- _Data to process_

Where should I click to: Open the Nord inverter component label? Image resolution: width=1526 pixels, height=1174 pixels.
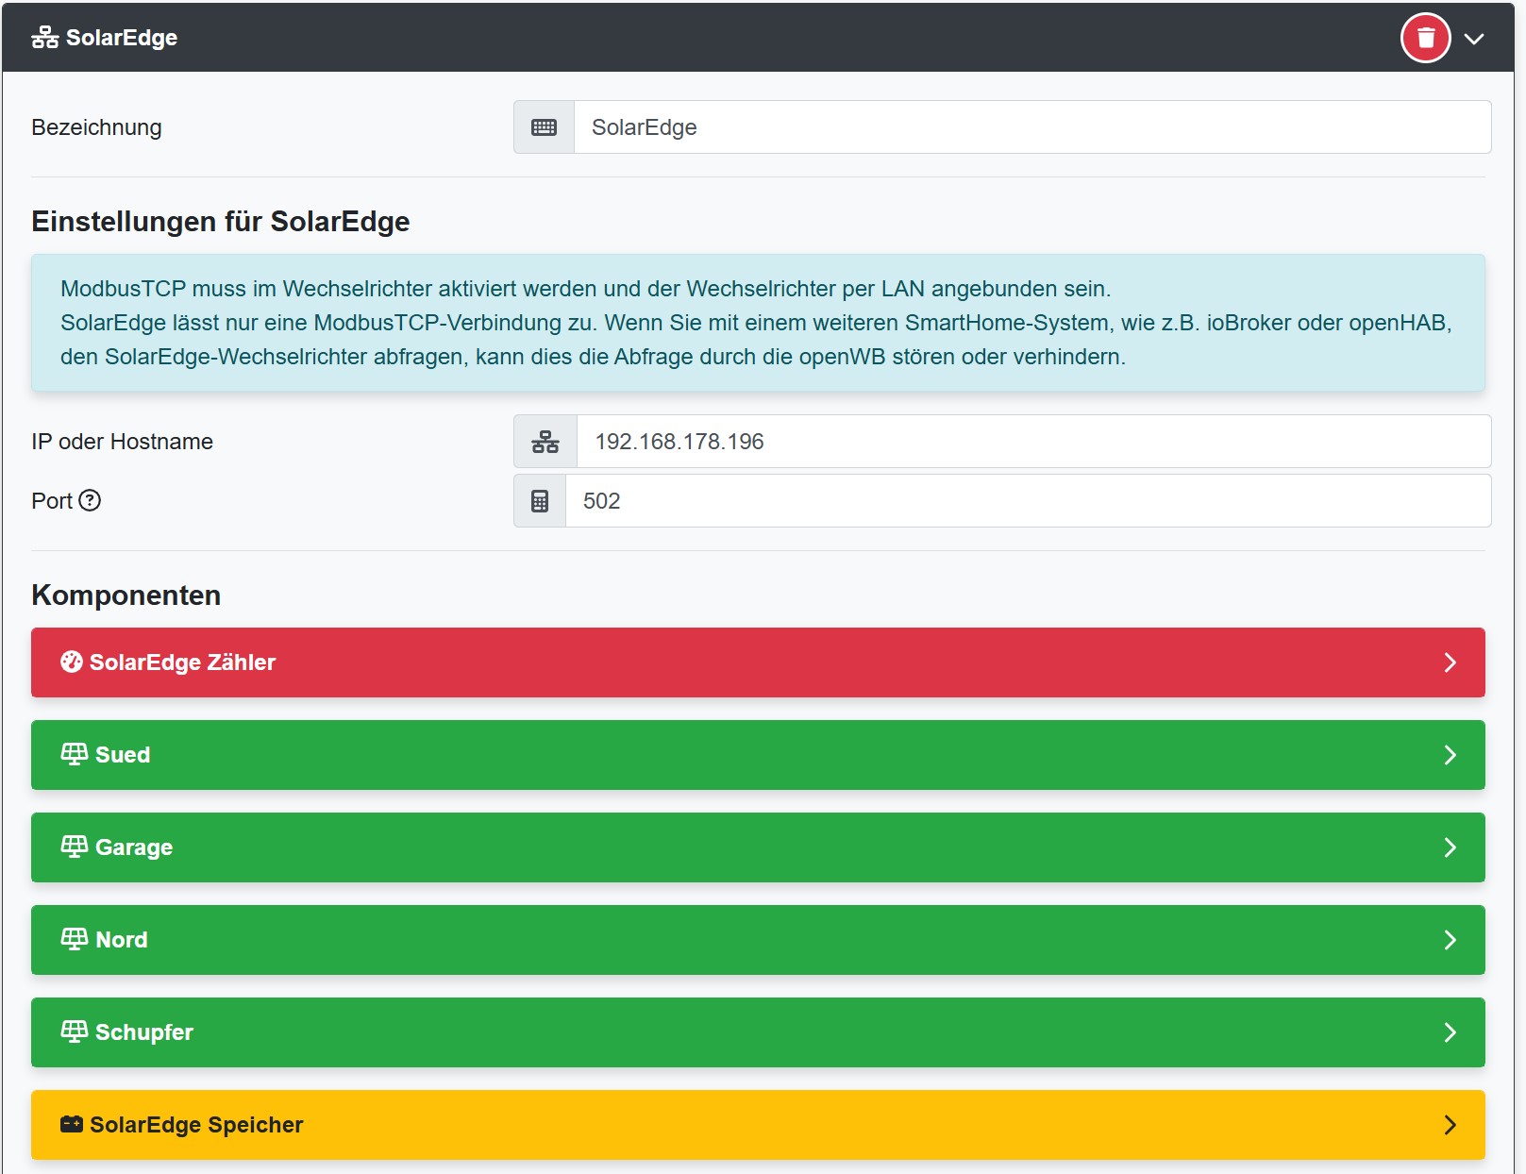pos(122,940)
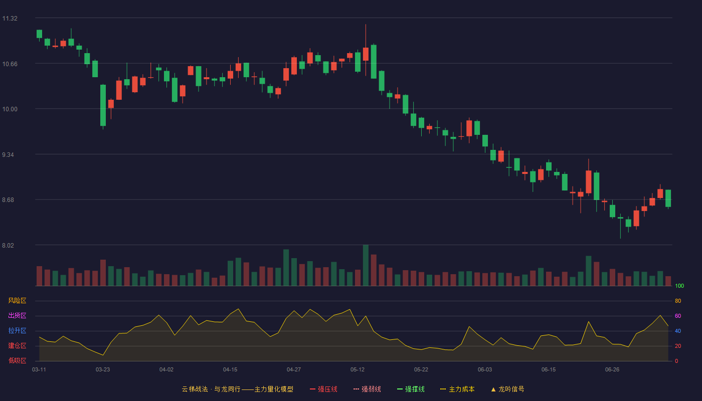Click the 06-26 date axis label
Viewport: 702px width, 401px height.
pos(612,369)
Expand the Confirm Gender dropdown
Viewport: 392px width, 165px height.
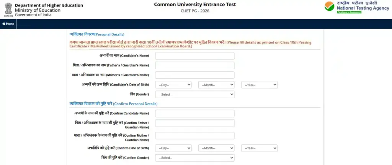click(x=194, y=158)
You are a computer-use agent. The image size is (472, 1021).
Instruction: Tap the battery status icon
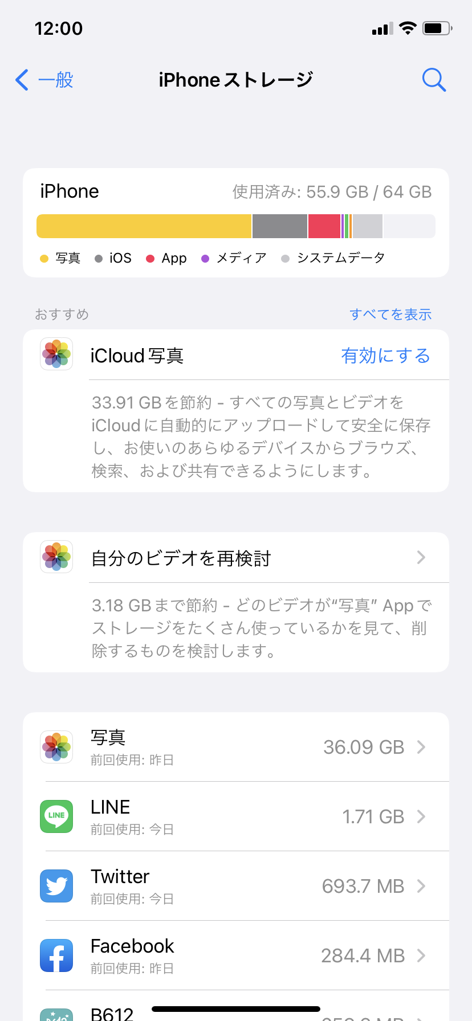tap(437, 28)
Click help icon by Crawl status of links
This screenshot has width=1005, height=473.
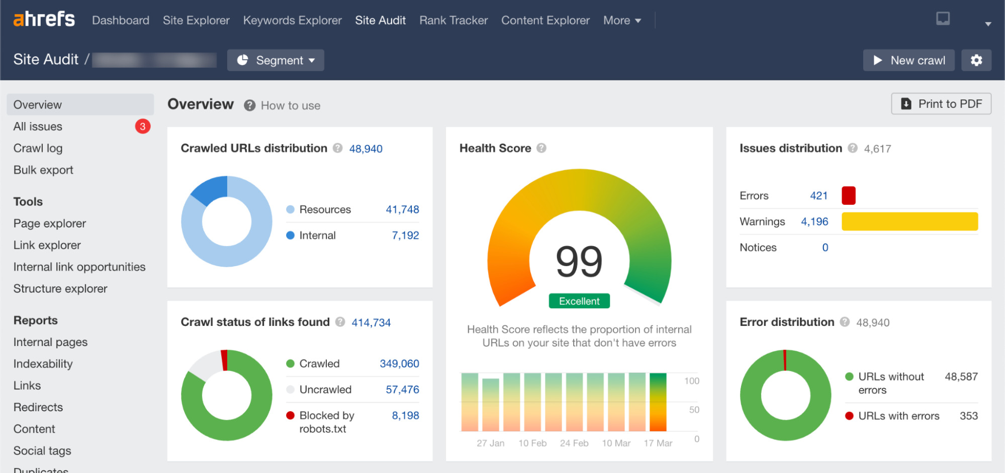click(x=340, y=322)
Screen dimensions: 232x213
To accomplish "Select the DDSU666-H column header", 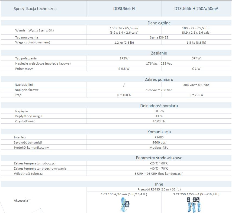I will 124,9.
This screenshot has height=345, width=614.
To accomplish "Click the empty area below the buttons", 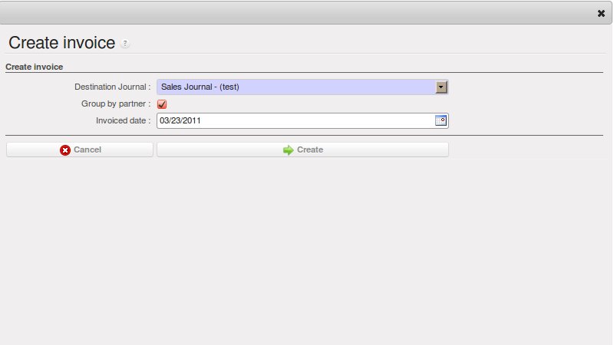I will (307, 245).
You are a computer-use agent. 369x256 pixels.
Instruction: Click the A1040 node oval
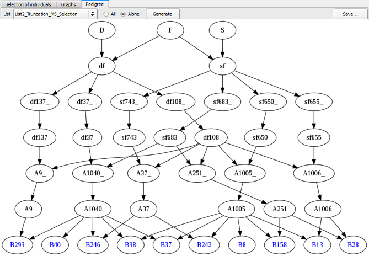click(x=93, y=209)
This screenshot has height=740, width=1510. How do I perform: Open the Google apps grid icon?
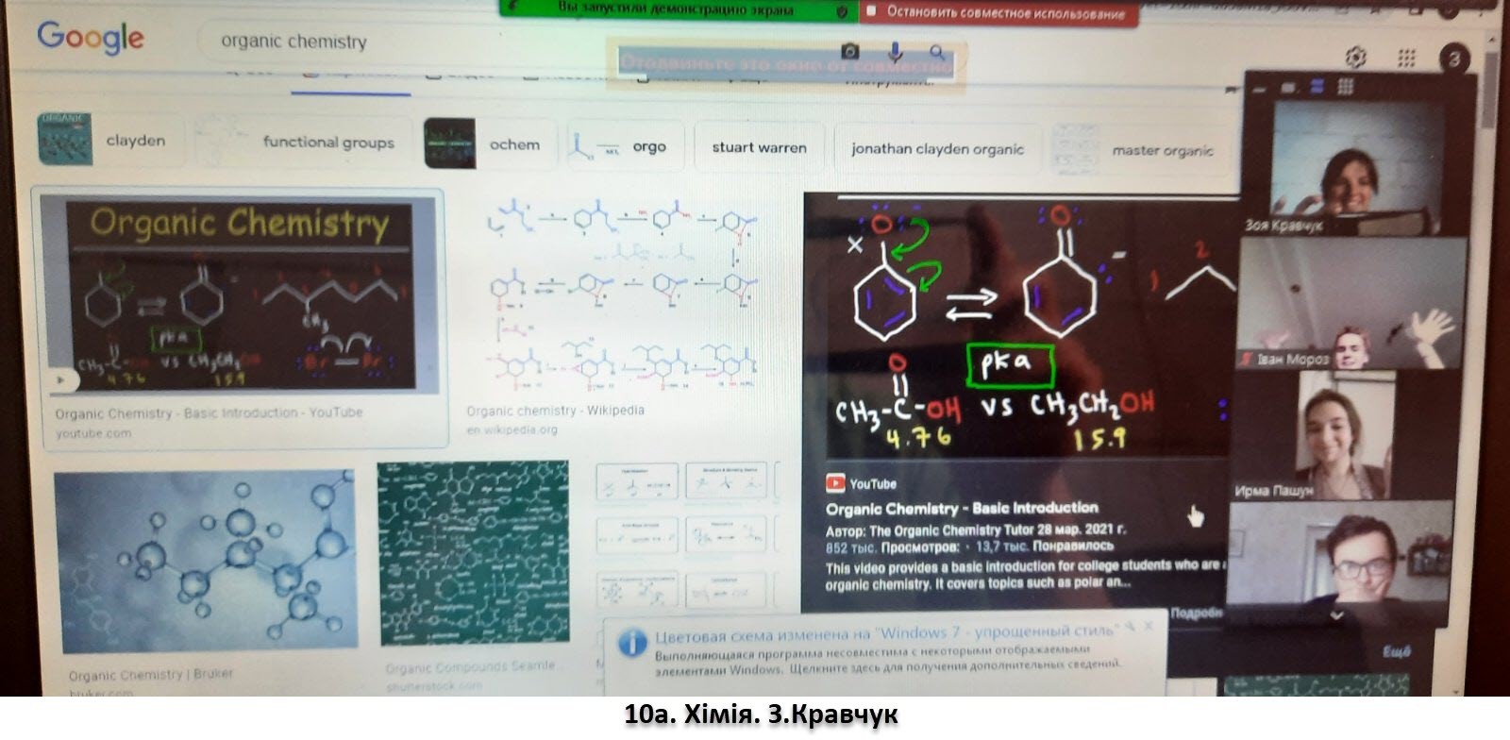[x=1406, y=59]
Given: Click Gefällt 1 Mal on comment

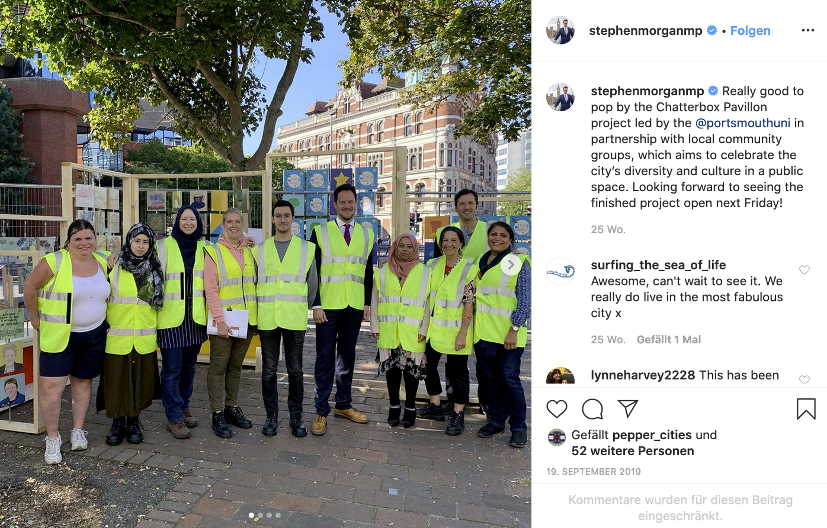Looking at the screenshot, I should pyautogui.click(x=668, y=340).

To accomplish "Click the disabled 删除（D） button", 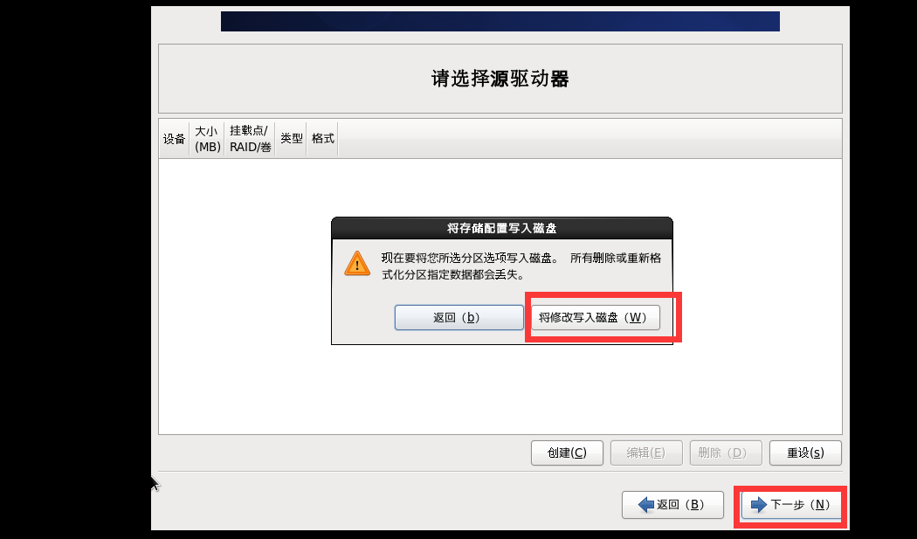I will tap(726, 453).
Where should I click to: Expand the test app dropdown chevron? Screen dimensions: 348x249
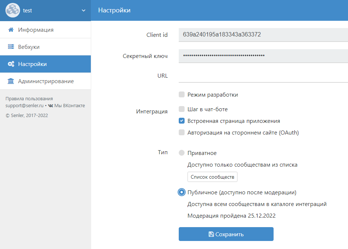coord(83,11)
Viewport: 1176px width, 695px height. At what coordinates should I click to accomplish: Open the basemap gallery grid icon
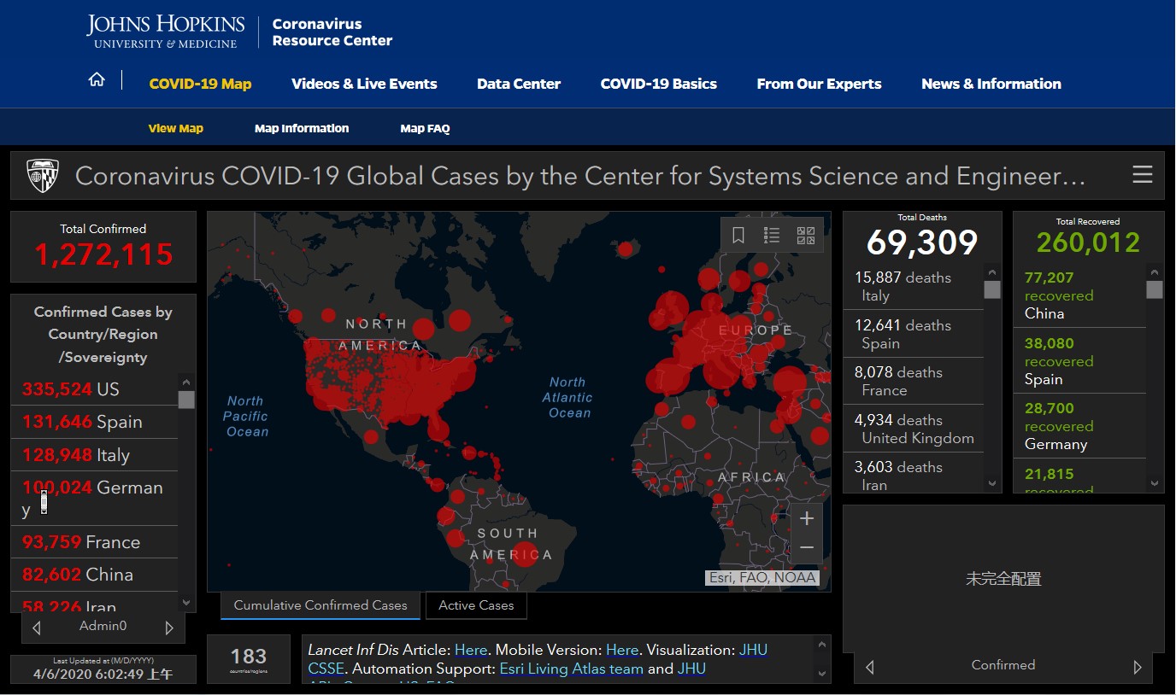805,236
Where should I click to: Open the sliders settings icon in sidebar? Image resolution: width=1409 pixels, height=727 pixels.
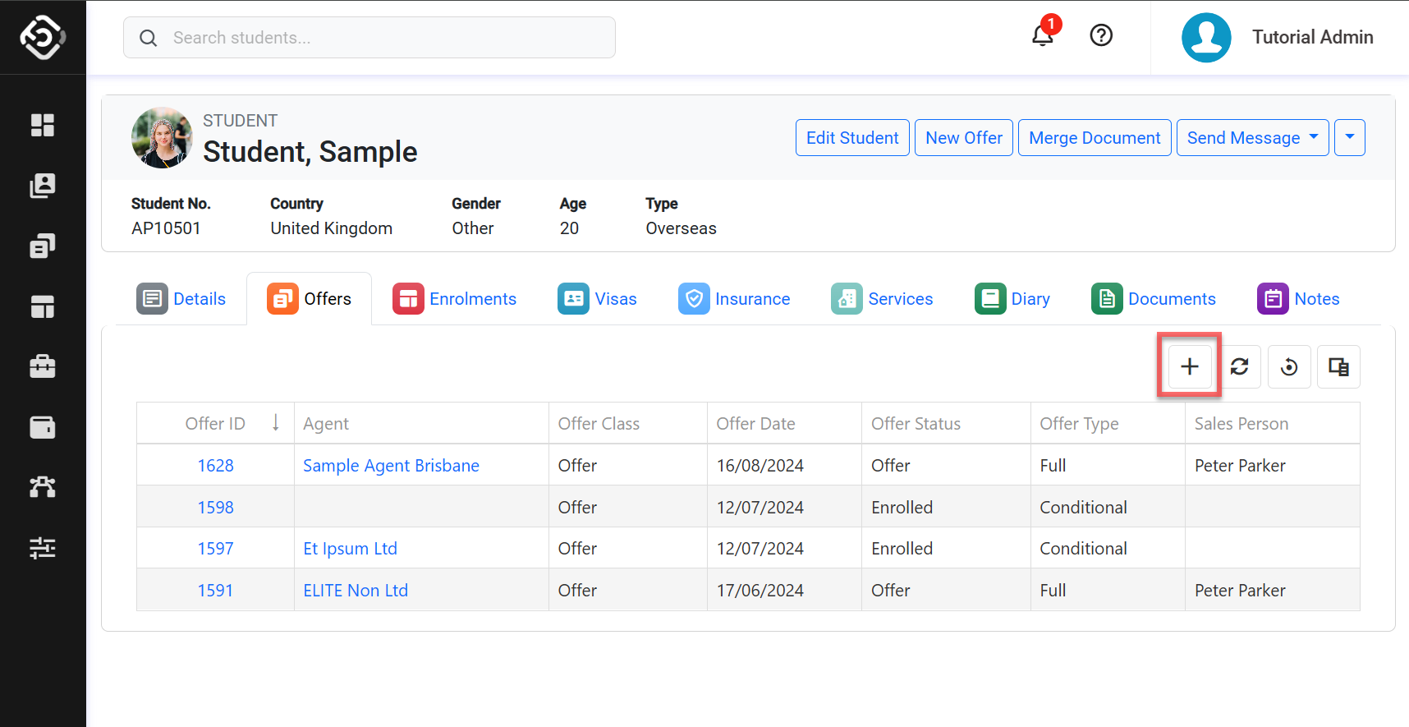coord(43,548)
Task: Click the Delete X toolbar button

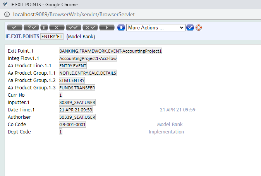Action: pyautogui.click(x=57, y=27)
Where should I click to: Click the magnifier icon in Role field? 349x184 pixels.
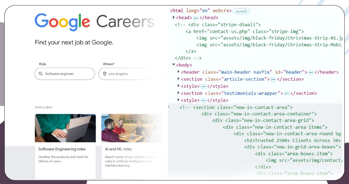(41, 74)
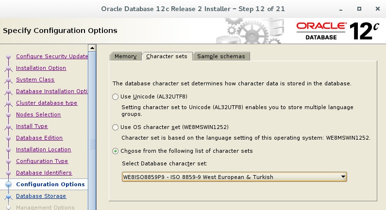Go to Database Identifiers step link
Image resolution: width=386 pixels, height=210 pixels.
[x=44, y=173]
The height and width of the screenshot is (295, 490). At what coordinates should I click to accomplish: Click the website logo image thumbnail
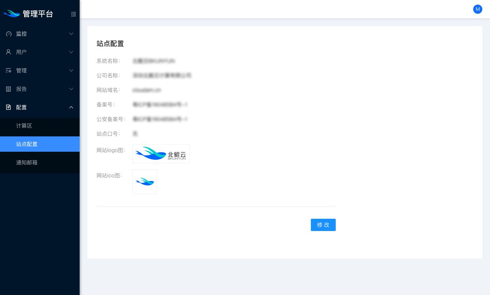161,154
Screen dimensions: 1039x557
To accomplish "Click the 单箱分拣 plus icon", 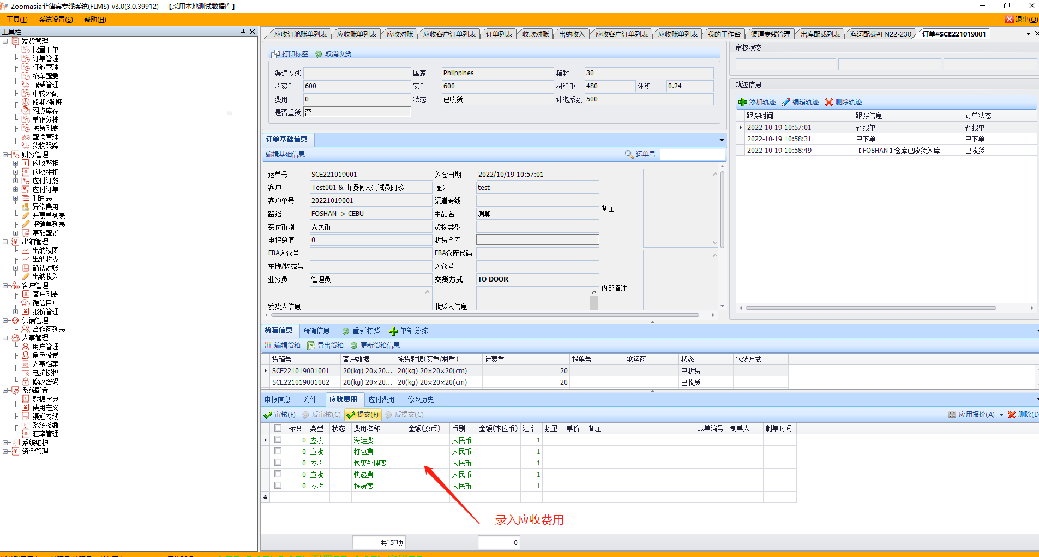I will (393, 331).
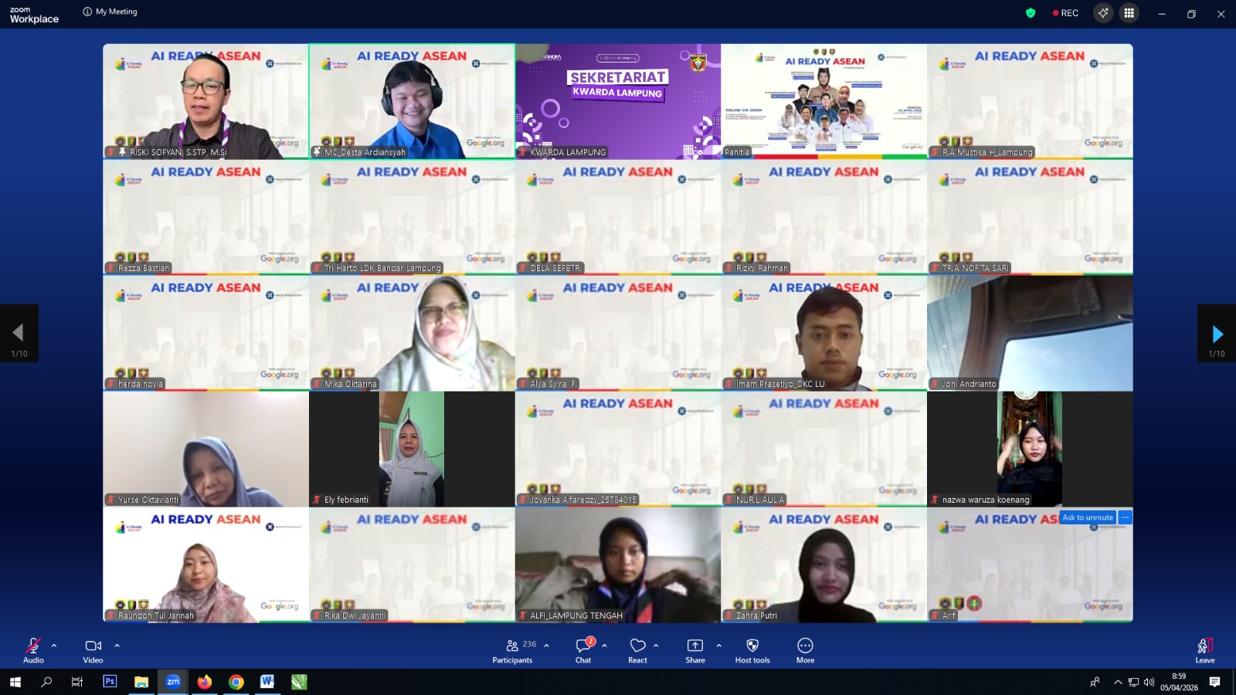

- _Work instructions_
Please reproduce the listing exactly from its opening line through the line that contains "Expand the Confirm Gender dropdown", both included, with all pictures omitted.

- _Solution to this exercise_
Where should I click to: Open the Nord inverter component label? Image resolution: width=1526 pixels, height=1174 pixels.
pos(122,940)
Click the 06-26 date axis label
Viewport: 702px width, 401px height.
pos(612,369)
Expand the Confirm Gender dropdown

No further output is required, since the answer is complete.